Some psychiatrists are concerned that telepsychiatry may have an unfavorable effect on the therapeutic alliance because of the lack of face-to-face contact. One of the first controlled studies of telepsychiatry in Canada was place at the Centre for Addiction and Mental Health over two decades ago, comparing it to an in-person assessment6. 7 However, doctors were less happy with telepsychiatry evaluation, although they were still favorable about the therapeutic partnership and patient satisfaction.
Another issue may be compensation for high-quality labor. It’s worth noting that additional telepsychiatry billing codes beyond those that are currently available for consultation exist in Ontario and may serve to encourage psychiatrists to perform this type of work; in addition, Ontario provides sessional funding for telepsychiatry consultations to family health teams, which allows for indirect consultation and education and compensates psychiatrists accordingly.

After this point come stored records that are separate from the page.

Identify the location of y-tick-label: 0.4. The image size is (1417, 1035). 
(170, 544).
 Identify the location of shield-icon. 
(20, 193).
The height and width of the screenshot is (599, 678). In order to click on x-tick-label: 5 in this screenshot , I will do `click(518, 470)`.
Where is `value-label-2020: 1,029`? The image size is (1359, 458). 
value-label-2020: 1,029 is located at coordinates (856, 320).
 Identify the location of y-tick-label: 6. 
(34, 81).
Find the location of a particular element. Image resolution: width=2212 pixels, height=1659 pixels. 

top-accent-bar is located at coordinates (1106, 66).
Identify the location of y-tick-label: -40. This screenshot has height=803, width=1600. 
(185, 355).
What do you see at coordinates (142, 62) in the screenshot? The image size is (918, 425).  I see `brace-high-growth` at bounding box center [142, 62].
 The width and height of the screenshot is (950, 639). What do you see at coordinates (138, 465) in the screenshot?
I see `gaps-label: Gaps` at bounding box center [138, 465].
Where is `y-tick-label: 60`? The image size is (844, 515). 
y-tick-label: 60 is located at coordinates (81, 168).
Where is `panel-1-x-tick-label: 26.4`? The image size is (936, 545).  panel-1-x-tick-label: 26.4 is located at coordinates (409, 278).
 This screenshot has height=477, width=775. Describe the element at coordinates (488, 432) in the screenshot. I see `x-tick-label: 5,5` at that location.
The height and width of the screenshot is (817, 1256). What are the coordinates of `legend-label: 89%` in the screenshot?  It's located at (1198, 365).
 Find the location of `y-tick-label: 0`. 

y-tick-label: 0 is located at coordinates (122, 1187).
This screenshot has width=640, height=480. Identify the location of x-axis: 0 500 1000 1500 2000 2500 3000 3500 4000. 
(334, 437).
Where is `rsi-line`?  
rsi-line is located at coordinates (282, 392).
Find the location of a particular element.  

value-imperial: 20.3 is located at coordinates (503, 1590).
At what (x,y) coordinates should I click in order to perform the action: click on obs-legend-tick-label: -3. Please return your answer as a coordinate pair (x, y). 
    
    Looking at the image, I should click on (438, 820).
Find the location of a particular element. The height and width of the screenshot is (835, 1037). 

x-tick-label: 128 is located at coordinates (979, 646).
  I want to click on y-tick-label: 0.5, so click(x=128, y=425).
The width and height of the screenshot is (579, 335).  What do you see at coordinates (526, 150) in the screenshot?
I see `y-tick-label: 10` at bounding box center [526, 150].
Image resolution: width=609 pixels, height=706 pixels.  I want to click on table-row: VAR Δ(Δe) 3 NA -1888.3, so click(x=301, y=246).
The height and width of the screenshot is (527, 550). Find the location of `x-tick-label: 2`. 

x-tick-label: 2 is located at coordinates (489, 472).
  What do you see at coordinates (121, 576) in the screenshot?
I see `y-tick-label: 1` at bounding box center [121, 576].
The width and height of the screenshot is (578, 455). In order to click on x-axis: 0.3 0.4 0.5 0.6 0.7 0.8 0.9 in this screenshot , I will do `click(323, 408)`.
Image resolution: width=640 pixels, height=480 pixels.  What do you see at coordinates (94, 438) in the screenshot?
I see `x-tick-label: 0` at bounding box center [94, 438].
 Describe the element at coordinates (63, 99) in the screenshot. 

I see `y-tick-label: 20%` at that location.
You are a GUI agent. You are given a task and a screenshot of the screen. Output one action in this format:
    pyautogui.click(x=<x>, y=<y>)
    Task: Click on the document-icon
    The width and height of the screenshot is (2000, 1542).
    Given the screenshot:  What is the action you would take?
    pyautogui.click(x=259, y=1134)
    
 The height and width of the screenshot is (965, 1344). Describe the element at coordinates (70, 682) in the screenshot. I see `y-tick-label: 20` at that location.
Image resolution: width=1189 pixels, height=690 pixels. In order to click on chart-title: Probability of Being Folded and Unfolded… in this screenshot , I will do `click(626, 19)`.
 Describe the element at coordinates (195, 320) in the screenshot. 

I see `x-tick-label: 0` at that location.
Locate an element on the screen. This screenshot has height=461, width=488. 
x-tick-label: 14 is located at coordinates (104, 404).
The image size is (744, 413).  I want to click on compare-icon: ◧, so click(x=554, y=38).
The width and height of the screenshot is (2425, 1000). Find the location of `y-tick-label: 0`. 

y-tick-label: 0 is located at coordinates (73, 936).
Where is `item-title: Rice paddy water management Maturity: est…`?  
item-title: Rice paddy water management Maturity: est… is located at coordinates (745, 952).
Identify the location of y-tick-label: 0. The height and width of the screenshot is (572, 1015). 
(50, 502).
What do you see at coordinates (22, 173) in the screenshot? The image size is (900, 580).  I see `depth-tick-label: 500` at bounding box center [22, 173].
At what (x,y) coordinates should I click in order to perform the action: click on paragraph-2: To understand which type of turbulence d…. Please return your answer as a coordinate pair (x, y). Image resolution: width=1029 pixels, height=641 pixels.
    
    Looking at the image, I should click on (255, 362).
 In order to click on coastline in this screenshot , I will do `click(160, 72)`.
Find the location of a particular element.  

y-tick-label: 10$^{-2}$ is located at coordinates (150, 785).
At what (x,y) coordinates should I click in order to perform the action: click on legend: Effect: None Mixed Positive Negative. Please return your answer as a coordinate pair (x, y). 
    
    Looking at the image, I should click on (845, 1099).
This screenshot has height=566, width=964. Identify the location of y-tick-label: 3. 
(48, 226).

Concerns concerning risk management for “new” technologies may also be raised. Telepsychiatry is a reality in clinical practice, and the Canadian Medical Protective Association accepts this and gives its own recommendations. 8 When it comes to protecting electronic communications, we feel that permission is more vital than anything else. There is always the possibility that someone at home is listening in on the upstairs extension while we are on the phone with patients! There is already a permission form that acknowledges the limitations of technological secrecy for email communication since patients in need are considerably more worried about access to treatment than electronic security.